Give the stretch from the line containing "Describe the element at coordinates (222, 218)" through the line containing "The image size is (665, 410)." again, with "particular element" swapped for "specific element" and everything else left as it is.

◆ Input for this task:
——

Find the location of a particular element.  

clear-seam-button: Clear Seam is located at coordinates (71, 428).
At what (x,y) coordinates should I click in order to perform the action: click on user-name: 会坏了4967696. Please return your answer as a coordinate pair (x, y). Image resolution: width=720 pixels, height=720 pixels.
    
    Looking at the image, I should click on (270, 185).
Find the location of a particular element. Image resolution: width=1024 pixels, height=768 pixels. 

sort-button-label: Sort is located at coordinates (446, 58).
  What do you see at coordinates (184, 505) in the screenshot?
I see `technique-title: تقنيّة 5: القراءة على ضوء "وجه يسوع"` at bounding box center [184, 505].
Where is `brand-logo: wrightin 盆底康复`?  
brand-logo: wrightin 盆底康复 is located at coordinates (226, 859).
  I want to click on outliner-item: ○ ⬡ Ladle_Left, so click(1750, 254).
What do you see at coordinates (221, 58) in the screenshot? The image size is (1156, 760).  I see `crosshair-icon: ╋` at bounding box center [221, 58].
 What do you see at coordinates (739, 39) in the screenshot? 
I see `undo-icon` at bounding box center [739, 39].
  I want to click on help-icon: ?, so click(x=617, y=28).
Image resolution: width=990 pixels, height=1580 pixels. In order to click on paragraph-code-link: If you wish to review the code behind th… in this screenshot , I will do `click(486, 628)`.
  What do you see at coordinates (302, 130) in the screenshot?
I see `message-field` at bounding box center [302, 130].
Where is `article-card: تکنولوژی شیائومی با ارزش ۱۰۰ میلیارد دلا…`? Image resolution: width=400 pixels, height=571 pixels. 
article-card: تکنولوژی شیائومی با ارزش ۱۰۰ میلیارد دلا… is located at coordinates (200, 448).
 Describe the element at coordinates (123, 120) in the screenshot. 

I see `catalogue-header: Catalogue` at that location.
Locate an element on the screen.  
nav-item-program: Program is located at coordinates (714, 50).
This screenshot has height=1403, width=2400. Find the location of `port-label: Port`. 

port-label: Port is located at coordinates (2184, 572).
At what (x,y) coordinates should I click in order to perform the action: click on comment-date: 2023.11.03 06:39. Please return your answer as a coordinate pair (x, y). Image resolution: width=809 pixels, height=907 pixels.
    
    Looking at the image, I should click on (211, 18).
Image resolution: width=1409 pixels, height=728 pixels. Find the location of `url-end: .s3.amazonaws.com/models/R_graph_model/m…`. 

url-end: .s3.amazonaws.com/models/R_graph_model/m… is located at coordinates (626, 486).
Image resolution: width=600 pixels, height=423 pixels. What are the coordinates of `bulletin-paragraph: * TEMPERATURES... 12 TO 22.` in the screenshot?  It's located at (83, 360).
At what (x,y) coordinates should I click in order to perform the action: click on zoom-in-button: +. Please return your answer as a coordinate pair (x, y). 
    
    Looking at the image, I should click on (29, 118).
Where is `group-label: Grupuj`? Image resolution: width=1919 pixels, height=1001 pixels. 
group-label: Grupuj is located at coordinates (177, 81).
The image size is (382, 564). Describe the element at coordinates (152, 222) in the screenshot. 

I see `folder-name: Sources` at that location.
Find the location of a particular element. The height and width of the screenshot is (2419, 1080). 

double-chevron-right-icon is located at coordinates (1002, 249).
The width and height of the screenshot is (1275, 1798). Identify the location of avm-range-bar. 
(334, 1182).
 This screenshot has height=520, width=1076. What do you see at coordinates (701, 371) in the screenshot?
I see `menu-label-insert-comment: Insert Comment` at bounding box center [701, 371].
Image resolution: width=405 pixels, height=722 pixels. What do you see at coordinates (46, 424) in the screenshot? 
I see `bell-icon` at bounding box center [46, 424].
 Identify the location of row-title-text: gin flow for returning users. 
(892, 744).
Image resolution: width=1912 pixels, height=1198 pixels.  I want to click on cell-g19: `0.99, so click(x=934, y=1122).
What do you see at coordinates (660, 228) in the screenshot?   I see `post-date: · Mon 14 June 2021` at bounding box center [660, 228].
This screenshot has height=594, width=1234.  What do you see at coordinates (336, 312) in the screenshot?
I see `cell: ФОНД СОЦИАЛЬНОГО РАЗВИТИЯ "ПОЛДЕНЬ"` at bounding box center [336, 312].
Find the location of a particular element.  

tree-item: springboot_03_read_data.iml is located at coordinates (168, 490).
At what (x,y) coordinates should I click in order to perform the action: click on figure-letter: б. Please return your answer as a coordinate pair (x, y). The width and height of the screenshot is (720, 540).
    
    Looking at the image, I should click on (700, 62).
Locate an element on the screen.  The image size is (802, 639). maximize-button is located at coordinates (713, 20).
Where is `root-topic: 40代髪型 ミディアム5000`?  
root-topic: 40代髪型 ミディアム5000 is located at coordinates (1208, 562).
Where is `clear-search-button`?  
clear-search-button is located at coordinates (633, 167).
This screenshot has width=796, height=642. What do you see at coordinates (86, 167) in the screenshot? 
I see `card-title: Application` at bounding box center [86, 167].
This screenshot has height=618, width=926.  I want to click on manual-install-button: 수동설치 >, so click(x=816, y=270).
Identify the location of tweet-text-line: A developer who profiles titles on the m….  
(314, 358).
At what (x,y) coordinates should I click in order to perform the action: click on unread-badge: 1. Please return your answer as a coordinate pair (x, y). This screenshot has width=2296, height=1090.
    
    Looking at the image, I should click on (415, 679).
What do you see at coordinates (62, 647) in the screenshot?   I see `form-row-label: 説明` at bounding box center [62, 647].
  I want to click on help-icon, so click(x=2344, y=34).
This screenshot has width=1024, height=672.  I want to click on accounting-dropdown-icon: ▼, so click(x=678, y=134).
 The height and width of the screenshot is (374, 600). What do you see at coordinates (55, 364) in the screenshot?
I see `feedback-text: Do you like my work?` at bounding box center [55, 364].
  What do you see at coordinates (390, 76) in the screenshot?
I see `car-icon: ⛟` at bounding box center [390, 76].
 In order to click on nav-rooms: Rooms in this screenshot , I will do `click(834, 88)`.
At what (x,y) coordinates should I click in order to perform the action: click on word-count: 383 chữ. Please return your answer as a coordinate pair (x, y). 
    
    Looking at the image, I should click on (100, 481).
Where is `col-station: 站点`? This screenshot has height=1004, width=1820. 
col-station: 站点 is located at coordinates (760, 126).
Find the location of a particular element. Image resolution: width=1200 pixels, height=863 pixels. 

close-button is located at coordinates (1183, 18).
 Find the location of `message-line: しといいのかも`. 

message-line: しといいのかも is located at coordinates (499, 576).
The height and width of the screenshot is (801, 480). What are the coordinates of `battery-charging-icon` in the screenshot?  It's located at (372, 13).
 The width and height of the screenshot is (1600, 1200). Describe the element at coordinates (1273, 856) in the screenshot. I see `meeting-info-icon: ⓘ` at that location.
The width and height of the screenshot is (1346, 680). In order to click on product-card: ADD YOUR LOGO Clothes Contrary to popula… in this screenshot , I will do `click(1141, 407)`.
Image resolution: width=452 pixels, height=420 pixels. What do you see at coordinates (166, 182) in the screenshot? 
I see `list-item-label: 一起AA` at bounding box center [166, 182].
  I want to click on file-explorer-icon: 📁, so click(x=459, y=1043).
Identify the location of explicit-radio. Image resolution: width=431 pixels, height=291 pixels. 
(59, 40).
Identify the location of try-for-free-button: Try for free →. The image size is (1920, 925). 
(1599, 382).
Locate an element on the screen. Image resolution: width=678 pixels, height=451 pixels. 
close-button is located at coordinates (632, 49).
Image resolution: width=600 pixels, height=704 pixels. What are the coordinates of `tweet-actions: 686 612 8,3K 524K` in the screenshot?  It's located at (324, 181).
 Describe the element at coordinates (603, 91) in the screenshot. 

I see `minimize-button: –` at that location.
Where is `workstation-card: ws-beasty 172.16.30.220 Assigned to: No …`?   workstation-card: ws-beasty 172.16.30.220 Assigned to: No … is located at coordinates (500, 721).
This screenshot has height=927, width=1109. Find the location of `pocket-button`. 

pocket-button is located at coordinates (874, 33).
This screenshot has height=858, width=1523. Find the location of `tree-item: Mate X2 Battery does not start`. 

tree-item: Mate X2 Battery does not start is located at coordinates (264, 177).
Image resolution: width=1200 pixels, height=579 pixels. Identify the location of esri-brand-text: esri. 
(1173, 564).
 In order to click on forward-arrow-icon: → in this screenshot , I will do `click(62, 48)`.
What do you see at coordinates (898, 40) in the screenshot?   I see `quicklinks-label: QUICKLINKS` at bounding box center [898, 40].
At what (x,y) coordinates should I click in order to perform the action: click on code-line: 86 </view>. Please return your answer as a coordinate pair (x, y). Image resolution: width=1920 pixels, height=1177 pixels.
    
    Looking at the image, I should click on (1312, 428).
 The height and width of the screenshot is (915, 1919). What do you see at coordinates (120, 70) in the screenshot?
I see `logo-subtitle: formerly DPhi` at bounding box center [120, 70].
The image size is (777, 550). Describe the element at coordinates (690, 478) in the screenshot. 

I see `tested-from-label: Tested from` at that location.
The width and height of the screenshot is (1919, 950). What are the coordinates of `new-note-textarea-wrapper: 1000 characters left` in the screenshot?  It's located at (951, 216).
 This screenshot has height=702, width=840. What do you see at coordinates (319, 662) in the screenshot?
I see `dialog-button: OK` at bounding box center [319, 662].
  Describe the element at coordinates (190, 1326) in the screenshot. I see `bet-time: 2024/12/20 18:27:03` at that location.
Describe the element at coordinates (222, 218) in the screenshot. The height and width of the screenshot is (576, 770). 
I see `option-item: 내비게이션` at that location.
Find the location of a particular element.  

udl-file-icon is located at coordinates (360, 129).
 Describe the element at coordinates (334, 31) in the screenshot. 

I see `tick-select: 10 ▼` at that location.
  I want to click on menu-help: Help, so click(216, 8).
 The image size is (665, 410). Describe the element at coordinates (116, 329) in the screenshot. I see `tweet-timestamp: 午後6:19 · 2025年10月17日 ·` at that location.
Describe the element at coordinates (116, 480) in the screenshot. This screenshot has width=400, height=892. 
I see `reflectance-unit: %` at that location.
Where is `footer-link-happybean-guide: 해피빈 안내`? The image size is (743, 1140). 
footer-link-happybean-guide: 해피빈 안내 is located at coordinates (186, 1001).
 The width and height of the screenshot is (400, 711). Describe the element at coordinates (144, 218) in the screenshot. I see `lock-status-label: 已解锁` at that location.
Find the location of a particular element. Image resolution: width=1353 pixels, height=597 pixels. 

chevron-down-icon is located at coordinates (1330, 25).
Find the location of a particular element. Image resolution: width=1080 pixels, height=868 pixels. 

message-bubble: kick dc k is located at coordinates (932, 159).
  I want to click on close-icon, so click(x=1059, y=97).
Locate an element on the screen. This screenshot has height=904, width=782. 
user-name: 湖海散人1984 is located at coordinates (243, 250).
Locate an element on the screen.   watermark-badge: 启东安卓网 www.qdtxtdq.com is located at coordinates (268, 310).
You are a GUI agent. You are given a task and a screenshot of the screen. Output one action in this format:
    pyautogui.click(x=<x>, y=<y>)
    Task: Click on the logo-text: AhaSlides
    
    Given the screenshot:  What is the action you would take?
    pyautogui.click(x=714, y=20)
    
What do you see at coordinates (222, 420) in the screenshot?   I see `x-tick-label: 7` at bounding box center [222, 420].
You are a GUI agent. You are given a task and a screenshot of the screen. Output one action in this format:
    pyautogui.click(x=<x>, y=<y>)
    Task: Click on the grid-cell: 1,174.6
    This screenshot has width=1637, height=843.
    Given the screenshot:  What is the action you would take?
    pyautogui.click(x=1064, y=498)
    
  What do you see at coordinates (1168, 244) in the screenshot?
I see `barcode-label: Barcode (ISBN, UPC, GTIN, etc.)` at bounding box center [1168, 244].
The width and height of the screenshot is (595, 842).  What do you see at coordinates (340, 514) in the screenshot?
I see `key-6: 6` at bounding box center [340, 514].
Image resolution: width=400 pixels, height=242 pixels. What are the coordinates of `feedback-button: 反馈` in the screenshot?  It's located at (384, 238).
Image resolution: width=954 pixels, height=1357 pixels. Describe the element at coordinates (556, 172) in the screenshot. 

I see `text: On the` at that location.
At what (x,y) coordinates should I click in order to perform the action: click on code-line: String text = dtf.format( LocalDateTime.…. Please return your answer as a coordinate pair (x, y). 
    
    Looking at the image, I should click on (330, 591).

——

◆ Solution to this task:
Describe the element at coordinates (222, 218) in the screenshot. The height and width of the screenshot is (576, 770). 
I see `option-item: 내비게이션` at that location.
Find the location of a specific element.  

udl-file-icon is located at coordinates (360, 129).
 Describe the element at coordinates (334, 31) in the screenshot. 

I see `tick-select: 10 ▼` at that location.
  I want to click on menu-help: Help, so click(216, 8).
 The image size is (665, 410). Describe the element at coordinates (116, 329) in the screenshot. I see `tweet-timestamp: 午後6:19 · 2025年10月17日 ·` at that location.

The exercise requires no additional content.